What you have to do => With "Open" as the search word, show every line of the material that has it.

Dataset =>
::::::::::

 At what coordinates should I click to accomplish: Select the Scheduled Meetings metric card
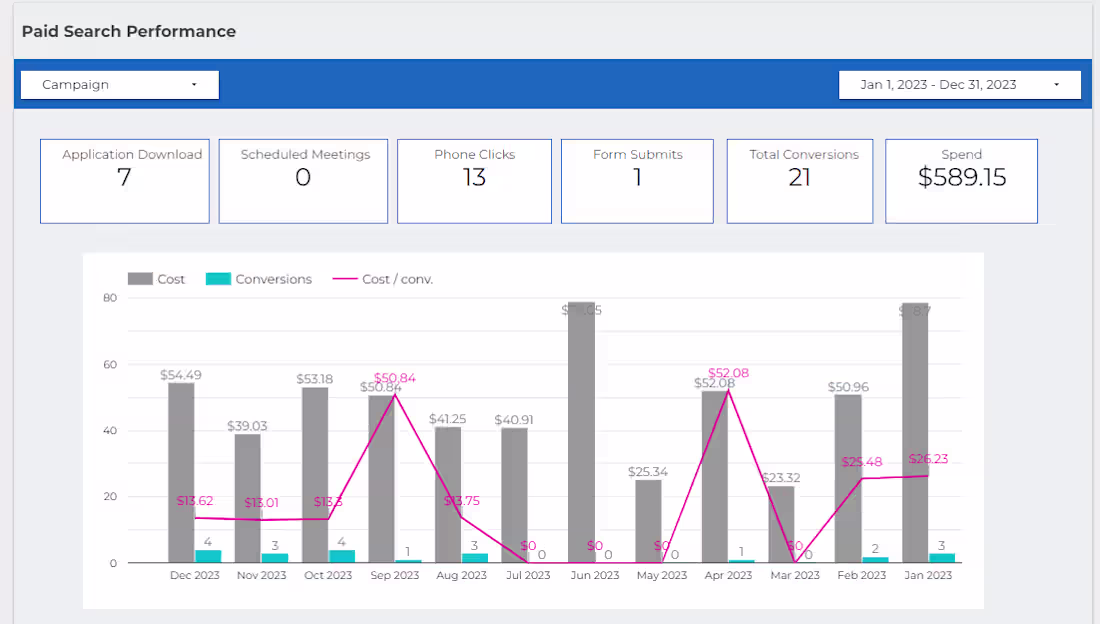pos(303,180)
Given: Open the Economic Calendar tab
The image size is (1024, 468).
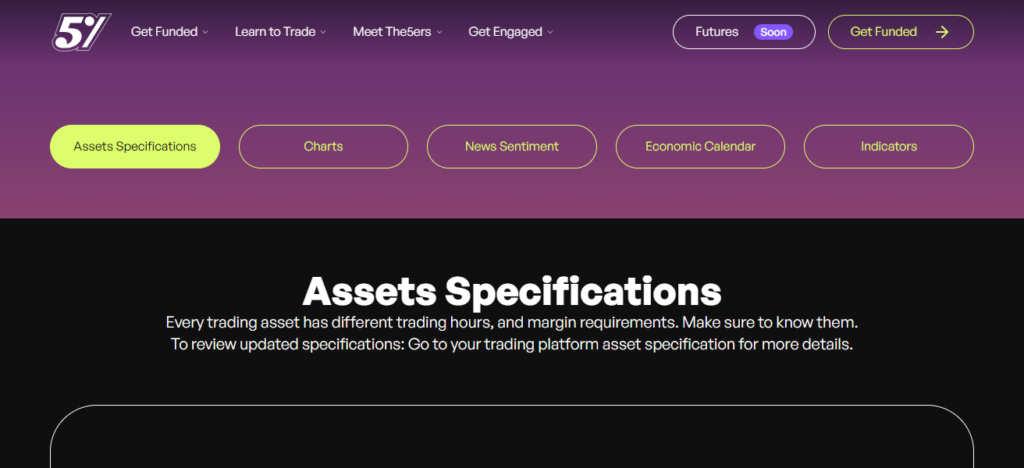Looking at the screenshot, I should pos(700,146).
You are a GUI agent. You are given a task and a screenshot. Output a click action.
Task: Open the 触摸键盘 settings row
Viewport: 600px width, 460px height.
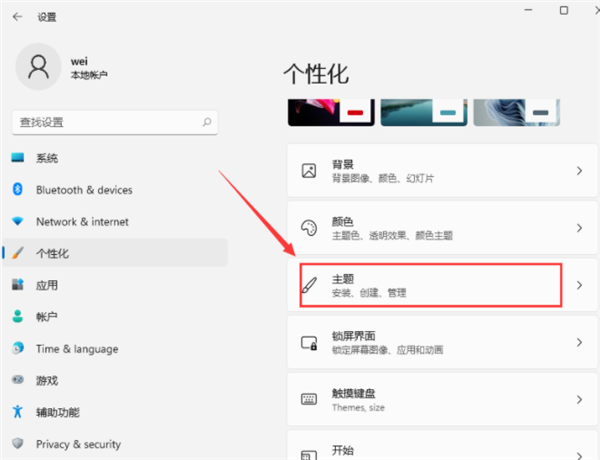[x=440, y=400]
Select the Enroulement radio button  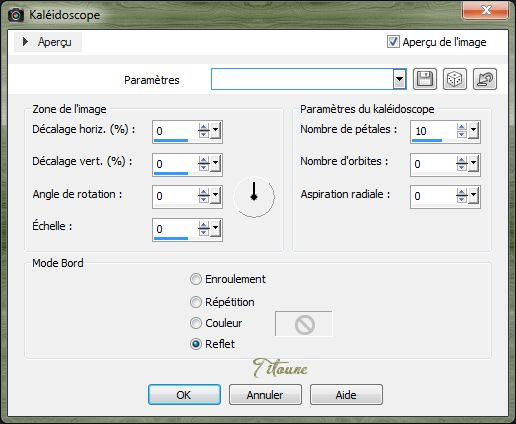[x=196, y=279]
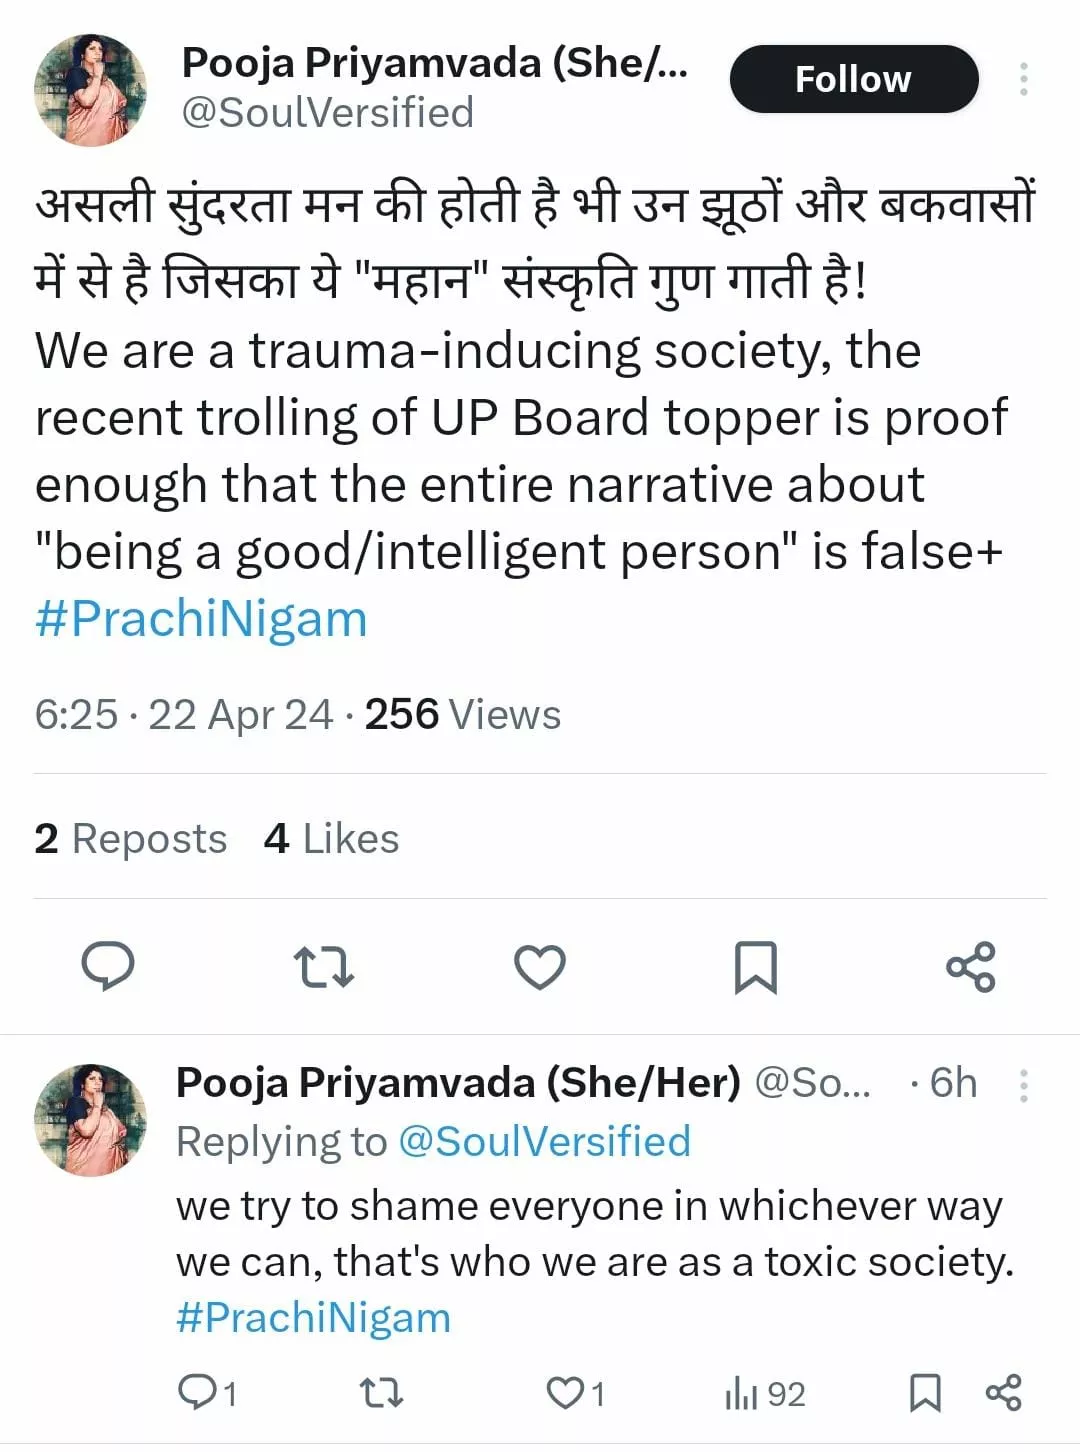Follow Pooja Priyamvada
Image resolution: width=1080 pixels, height=1452 pixels.
click(853, 79)
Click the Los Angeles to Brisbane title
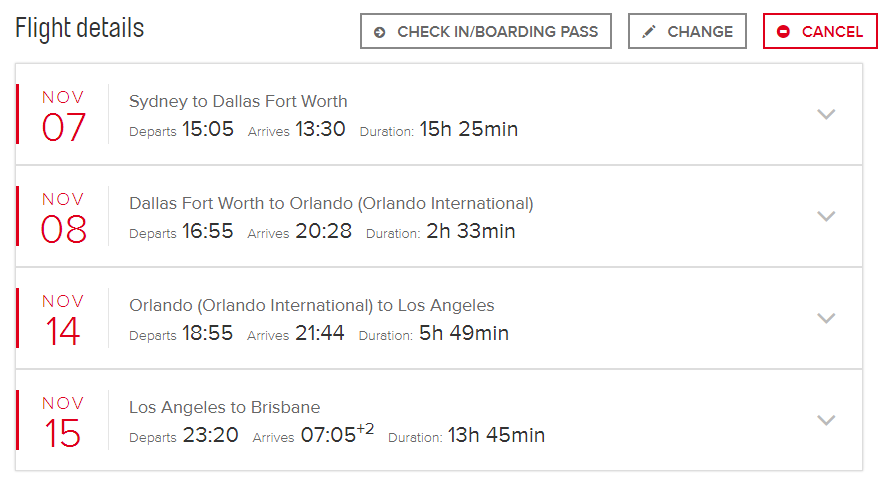 click(x=224, y=407)
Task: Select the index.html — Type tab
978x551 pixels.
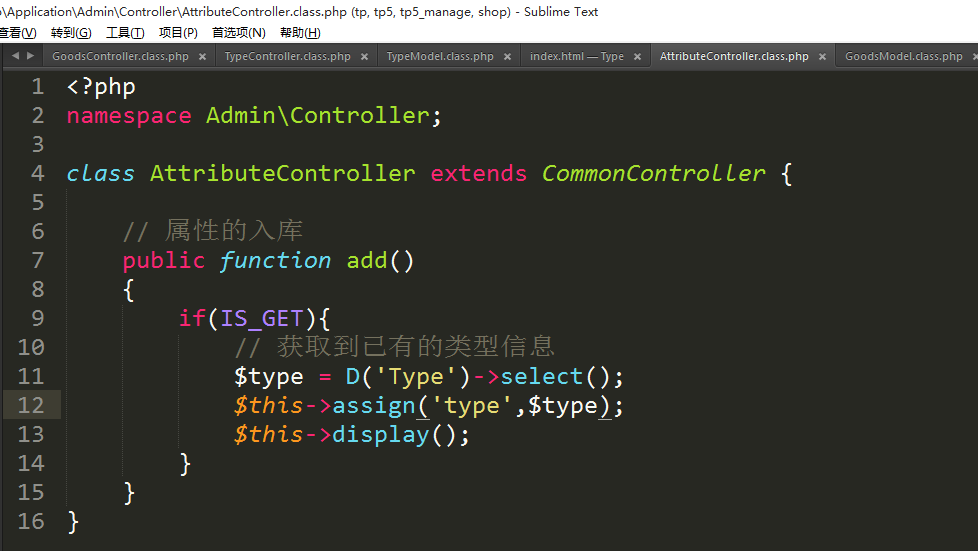Action: (x=576, y=57)
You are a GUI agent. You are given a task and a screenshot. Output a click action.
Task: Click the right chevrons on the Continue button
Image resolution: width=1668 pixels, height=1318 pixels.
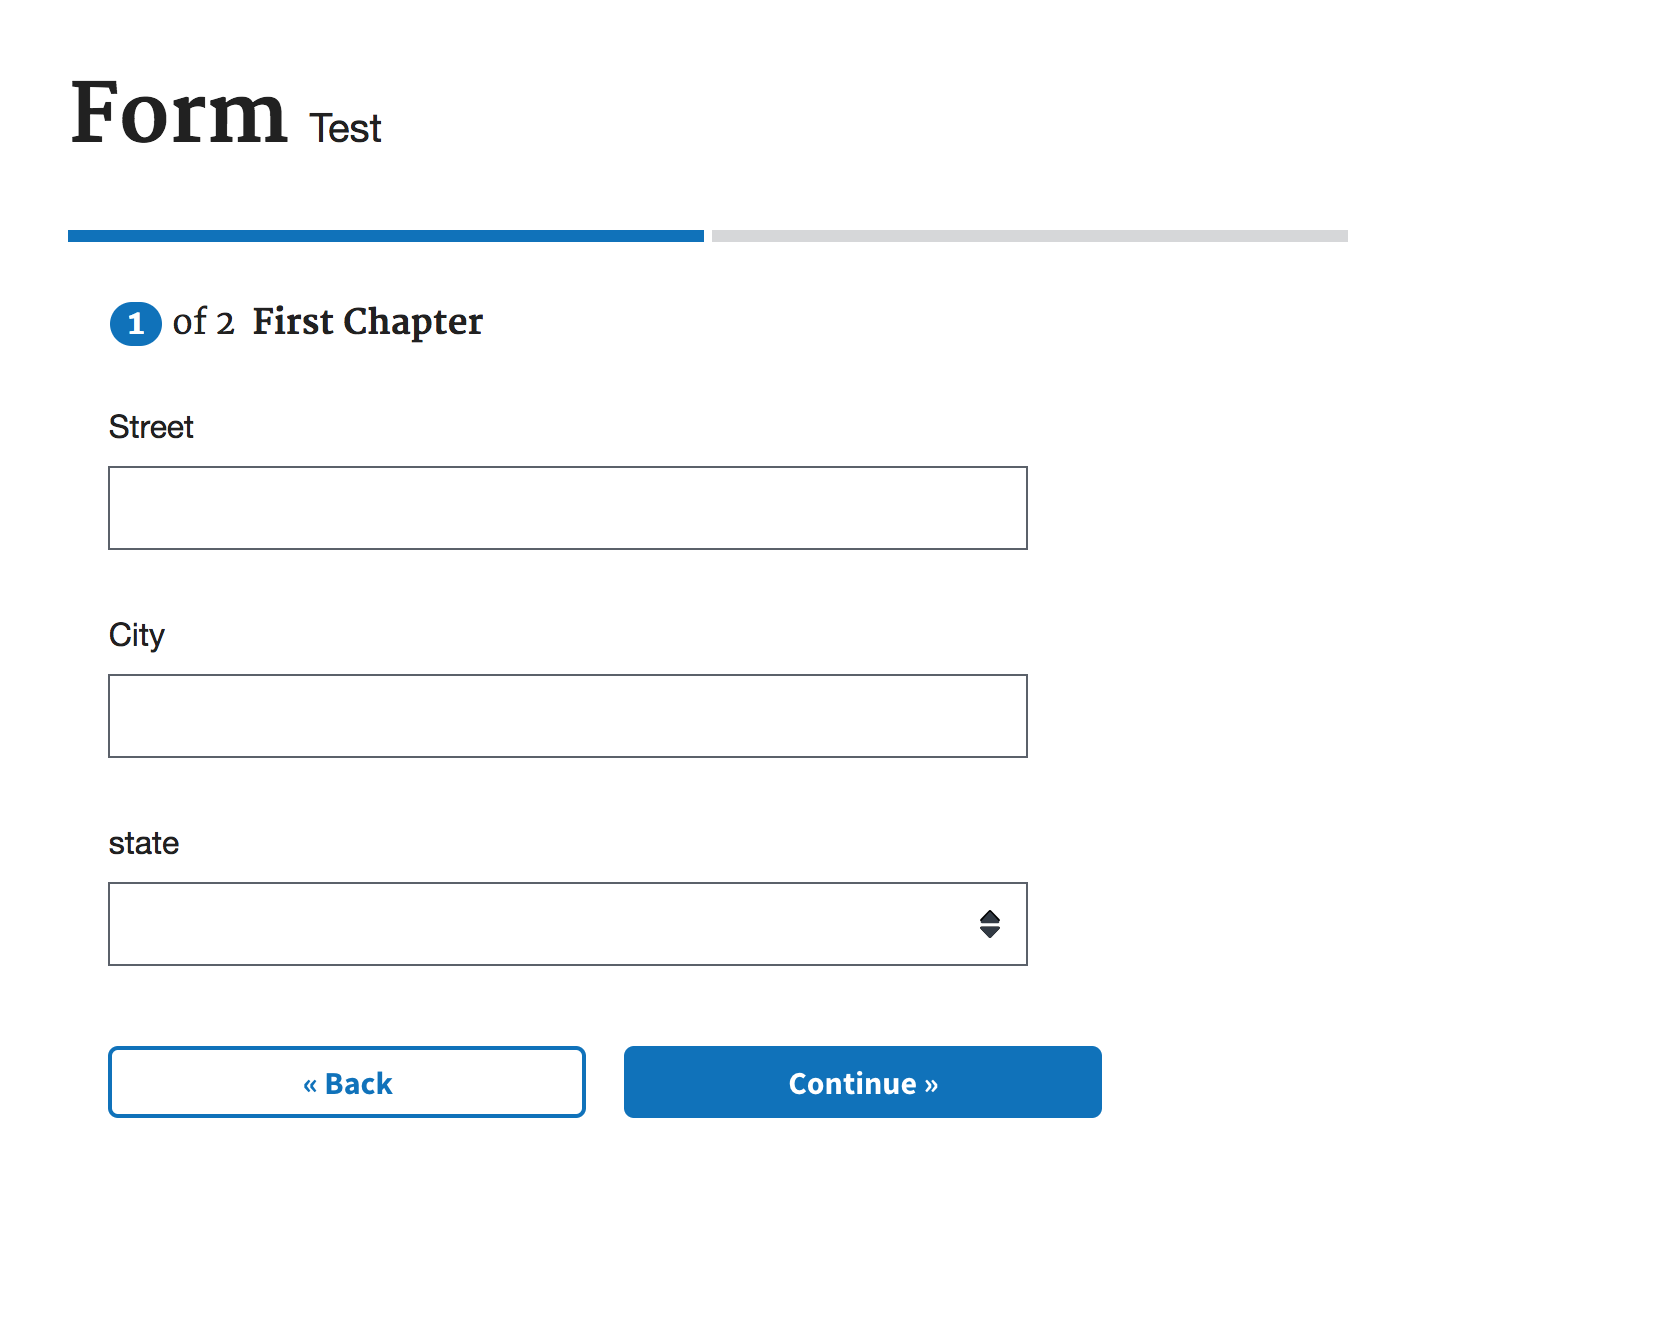(931, 1085)
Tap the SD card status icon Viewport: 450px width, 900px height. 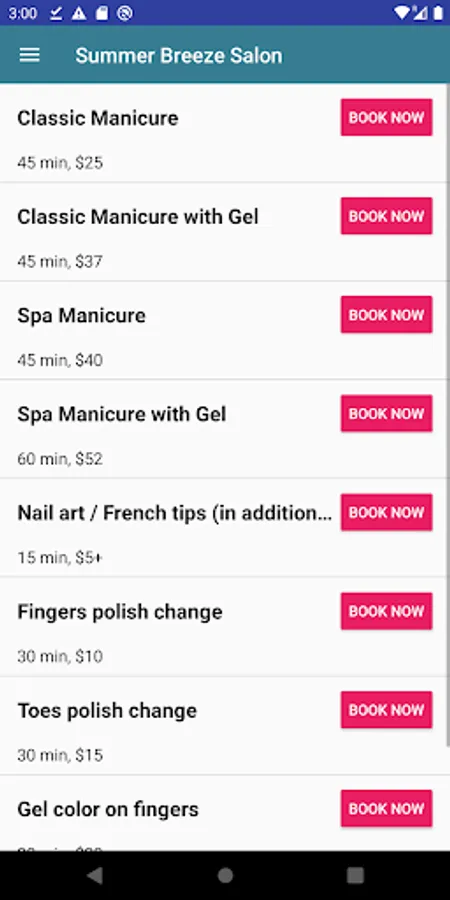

::::::::::

Completed exercise =>
Given: Open the Economic Calendar tab
Task: Open the 触摸键盘 settings row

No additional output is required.